WHAT THIS TASK INVOLVES –
Find the line containing "Lire la description (13, 1010)" in the records below. Copy exactly that line and each one after it, ending at the line containing "Ironwood Michigan (628, 1087)", and nothing more.

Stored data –
#####
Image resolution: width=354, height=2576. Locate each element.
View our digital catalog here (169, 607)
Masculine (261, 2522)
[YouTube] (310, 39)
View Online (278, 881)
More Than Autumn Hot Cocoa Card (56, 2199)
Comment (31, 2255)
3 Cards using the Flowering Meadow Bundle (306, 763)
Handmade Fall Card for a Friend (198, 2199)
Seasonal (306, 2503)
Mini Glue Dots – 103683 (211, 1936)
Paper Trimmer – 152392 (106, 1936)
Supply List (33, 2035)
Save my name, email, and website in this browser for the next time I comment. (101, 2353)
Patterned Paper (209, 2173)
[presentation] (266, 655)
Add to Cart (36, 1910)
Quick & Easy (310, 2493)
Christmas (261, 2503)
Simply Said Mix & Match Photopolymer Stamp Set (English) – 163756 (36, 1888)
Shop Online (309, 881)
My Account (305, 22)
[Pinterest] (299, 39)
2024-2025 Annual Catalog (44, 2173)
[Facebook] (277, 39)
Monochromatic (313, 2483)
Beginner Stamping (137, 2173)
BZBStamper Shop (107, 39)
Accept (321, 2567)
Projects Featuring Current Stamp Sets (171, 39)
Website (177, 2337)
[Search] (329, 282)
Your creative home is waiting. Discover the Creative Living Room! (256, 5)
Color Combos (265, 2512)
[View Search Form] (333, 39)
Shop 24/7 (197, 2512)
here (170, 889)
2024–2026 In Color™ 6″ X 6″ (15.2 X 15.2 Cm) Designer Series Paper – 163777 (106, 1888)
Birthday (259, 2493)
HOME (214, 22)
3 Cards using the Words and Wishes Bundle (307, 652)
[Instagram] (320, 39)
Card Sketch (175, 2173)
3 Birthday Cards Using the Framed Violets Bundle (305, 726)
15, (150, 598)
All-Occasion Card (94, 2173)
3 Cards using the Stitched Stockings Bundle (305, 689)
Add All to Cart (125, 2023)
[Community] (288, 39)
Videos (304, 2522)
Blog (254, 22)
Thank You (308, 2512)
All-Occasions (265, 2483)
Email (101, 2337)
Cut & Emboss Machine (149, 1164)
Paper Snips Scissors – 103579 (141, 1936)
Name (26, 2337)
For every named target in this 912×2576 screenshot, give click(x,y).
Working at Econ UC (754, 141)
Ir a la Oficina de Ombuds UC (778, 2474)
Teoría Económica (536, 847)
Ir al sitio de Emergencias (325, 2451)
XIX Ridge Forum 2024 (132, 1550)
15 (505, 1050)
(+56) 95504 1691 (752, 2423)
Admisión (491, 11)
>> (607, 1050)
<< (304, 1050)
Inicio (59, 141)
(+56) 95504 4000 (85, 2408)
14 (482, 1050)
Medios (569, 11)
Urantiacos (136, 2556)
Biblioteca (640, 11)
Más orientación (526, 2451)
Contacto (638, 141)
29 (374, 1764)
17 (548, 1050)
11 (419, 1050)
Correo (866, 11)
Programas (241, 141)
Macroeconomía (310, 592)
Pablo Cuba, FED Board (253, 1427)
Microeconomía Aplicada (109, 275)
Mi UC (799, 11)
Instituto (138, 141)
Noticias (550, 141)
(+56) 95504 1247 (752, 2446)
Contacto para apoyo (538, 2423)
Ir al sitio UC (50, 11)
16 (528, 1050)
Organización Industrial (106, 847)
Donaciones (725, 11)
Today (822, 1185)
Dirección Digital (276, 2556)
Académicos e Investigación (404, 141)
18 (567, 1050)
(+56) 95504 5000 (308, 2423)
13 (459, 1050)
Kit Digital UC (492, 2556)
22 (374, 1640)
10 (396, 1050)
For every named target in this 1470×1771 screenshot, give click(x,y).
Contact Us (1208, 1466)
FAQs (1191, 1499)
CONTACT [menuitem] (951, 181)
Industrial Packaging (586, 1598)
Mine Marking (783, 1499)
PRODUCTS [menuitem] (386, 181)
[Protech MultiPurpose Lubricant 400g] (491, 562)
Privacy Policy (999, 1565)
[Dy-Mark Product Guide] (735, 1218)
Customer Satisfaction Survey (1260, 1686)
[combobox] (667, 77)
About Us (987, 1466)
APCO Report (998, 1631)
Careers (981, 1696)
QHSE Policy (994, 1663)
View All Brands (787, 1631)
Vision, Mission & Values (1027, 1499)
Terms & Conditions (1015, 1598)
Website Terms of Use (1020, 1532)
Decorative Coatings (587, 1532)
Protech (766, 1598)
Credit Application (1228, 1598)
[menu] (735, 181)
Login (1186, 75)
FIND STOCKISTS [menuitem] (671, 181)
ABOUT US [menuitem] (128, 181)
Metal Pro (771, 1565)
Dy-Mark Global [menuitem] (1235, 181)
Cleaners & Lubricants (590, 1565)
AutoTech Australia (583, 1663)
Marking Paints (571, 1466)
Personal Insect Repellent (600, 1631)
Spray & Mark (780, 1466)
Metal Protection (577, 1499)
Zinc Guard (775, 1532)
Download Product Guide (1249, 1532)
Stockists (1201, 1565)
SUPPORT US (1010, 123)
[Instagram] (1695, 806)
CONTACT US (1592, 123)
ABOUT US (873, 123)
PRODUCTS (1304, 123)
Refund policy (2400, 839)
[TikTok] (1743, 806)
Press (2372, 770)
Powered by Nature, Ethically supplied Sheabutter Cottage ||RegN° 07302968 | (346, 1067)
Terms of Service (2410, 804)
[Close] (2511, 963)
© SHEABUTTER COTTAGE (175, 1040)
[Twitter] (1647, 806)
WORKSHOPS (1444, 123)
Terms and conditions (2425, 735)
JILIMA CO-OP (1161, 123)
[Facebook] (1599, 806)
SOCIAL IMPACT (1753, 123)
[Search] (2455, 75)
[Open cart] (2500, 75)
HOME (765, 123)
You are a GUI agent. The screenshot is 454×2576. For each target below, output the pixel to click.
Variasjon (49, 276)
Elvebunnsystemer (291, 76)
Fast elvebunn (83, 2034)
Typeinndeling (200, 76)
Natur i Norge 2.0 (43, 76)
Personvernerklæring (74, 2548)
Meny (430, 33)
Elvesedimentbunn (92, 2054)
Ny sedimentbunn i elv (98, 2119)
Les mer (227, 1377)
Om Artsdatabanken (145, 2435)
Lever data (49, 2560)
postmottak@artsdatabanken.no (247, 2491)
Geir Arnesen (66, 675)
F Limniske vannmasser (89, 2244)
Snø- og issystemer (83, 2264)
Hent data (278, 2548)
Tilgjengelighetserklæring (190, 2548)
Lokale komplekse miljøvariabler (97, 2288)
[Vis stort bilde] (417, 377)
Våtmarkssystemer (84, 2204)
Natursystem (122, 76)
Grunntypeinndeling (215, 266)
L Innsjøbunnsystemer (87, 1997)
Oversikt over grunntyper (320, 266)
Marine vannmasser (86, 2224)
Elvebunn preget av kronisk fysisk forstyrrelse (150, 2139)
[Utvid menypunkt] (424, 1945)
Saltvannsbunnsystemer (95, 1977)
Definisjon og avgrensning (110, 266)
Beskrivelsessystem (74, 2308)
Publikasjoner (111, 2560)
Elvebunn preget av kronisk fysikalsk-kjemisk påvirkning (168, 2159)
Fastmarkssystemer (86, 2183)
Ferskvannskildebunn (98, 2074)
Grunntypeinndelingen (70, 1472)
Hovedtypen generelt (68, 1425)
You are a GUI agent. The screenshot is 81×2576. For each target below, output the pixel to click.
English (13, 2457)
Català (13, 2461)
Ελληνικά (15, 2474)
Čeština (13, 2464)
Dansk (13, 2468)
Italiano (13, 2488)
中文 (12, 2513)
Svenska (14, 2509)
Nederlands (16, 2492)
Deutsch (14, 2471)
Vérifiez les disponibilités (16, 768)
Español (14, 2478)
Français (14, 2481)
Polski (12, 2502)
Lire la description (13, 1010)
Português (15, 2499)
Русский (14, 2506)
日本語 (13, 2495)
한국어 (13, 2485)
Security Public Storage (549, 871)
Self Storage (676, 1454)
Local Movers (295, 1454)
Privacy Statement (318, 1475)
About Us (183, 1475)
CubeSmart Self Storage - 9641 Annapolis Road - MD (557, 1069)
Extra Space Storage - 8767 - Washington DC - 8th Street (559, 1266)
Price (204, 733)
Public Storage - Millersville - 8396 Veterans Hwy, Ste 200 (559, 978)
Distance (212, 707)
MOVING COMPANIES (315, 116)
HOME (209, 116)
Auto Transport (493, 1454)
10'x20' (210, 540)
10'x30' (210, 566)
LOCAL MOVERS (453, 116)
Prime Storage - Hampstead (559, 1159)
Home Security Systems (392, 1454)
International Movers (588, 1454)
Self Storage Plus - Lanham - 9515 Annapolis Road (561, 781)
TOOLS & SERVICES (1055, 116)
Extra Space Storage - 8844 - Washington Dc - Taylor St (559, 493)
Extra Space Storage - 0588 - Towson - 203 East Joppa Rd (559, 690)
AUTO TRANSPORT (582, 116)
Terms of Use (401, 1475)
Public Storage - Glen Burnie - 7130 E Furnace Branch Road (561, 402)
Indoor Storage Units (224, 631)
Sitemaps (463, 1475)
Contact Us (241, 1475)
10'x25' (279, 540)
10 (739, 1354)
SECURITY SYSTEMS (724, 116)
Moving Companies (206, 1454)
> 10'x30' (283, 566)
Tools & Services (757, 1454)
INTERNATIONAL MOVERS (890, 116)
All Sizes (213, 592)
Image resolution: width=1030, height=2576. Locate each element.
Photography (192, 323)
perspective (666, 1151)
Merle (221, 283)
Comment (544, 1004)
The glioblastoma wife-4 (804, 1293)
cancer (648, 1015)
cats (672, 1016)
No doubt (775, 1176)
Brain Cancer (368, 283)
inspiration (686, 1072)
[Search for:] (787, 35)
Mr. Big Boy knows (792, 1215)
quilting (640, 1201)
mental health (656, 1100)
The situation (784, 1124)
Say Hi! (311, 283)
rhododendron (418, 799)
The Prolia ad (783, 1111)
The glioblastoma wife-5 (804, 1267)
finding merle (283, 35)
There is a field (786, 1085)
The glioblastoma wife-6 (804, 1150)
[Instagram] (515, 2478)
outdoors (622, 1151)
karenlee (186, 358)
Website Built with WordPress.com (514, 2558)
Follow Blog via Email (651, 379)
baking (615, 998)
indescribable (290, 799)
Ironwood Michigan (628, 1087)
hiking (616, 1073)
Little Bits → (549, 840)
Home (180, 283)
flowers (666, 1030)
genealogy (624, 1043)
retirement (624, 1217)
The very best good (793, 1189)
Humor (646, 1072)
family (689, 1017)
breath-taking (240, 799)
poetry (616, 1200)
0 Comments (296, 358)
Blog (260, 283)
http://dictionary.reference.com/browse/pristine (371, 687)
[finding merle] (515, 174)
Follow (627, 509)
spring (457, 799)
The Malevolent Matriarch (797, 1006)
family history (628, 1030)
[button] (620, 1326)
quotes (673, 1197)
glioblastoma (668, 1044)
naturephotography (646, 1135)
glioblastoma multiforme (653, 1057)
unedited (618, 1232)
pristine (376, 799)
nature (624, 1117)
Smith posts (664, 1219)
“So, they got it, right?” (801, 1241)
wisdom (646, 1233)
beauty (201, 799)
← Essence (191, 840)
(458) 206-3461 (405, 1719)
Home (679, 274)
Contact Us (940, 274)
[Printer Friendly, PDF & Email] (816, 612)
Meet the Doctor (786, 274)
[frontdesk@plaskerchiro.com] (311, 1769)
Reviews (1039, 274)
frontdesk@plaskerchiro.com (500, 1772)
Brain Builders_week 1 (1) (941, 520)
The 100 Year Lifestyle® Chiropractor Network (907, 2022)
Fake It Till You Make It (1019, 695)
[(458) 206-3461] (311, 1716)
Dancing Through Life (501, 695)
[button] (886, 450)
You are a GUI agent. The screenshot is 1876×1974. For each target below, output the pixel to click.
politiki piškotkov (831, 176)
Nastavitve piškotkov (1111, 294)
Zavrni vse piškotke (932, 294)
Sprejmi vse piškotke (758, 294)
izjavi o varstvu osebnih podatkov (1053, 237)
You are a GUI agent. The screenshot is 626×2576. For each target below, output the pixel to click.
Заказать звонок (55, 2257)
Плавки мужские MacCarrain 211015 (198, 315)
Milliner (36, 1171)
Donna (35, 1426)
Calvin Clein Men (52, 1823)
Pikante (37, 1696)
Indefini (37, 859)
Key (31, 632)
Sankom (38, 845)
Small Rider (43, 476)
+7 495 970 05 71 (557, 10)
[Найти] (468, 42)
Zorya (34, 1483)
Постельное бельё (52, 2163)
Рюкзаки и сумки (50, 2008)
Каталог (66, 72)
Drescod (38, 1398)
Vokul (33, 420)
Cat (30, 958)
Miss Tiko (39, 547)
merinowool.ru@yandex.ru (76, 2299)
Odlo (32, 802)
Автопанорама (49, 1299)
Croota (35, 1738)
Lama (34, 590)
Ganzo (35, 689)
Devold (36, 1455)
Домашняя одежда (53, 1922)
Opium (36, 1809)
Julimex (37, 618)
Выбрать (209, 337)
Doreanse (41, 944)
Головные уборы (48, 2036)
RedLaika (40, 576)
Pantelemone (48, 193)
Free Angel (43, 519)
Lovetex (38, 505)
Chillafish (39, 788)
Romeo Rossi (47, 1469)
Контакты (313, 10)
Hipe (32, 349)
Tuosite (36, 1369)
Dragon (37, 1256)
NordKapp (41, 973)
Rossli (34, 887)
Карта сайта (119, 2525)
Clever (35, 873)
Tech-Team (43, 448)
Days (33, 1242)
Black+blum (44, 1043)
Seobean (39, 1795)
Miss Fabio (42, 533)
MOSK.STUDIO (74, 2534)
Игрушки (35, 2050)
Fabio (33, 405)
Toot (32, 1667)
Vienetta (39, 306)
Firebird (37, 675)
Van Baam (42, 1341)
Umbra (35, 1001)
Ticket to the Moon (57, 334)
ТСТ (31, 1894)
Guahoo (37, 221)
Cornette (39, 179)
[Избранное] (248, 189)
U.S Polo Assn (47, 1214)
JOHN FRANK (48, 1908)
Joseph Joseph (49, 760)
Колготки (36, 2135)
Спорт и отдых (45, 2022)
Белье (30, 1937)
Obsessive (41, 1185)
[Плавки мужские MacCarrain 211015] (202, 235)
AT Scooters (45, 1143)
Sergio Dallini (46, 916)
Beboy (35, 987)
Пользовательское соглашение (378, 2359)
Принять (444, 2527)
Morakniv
#####
RESULT BELOW –
Lire la description (13, 1010)
Português (15, 2499)
Русский (14, 2506)
日本語 (13, 2495)
한국어 (13, 2485)
Security Public Storage (549, 871)
Self Storage (676, 1454)
Local Movers (295, 1454)
Privacy Statement (318, 1475)
About Us (183, 1475)
CubeSmart Self Storage - 9641 Annapolis Road - MD (557, 1069)
Extra Space Storage - 8767 - Washington DC - 8th Street (559, 1266)
Price (204, 733)
Public Storage - Millersville - 8396 Veterans Hwy, Ste 200 (559, 978)
Distance (212, 707)
MOVING COMPANIES (315, 116)
HOME (209, 116)
Auto Transport (493, 1454)
10'x20' (210, 540)
10'x30' (210, 566)
LOCAL MOVERS (453, 116)
Prime Storage - Hampstead (559, 1159)
Home Security Systems (392, 1454)
International Movers (588, 1454)
Self Storage Plus - Lanham - 9515 Annapolis Road (561, 781)
TOOLS & SERVICES (1055, 116)
Extra Space Storage - 8844 - Washington Dc - Taylor St (559, 493)
Extra Space Storage - 0588 - Towson - 203 East Joppa Rd (559, 690)
AUTO TRANSPORT (582, 116)
Terms of Use (401, 1475)
Public Storage - Glen Burnie - 7130 E Furnace Branch Road (561, 402)
Indoor Storage Units (224, 631)
Sitemaps (463, 1475)
Contact Us (241, 1475)
10'x25' (279, 540)
10 (739, 1354)
SECURITY SYSTEMS (724, 116)
Moving Companies (206, 1454)
> 10'x30' (283, 566)
Tools & Services (757, 1454)
INTERNATIONAL MOVERS (890, 116)
All Sizes (213, 592)
Image resolution: width=1030, height=2576. Locate each element.
Photography (192, 323)
perspective (666, 1151)
Merle (221, 283)
Comment (544, 1004)
The glioblastoma wife-4 (804, 1293)
cancer (648, 1015)
cats (672, 1016)
No doubt (775, 1176)
Brain Cancer (368, 283)
inspiration (686, 1072)
[Search for:] (787, 35)
Mr. Big Boy knows (792, 1215)
quilting (640, 1201)
mental health (656, 1100)
The situation (784, 1124)
Say Hi! (311, 283)
rhododendron (418, 799)
The Prolia ad (783, 1111)
The glioblastoma wife-5 (804, 1267)
finding merle (283, 35)
There is a field (786, 1085)
The glioblastoma wife-6 (804, 1150)
[Instagram] (515, 2478)
outdoors (622, 1151)
karenlee (186, 358)
Website Built with WordPress.com (514, 2558)
Follow Blog via Email (651, 379)
baking (615, 998)
indescribable (290, 799)
Ironwood Michigan (628, 1087)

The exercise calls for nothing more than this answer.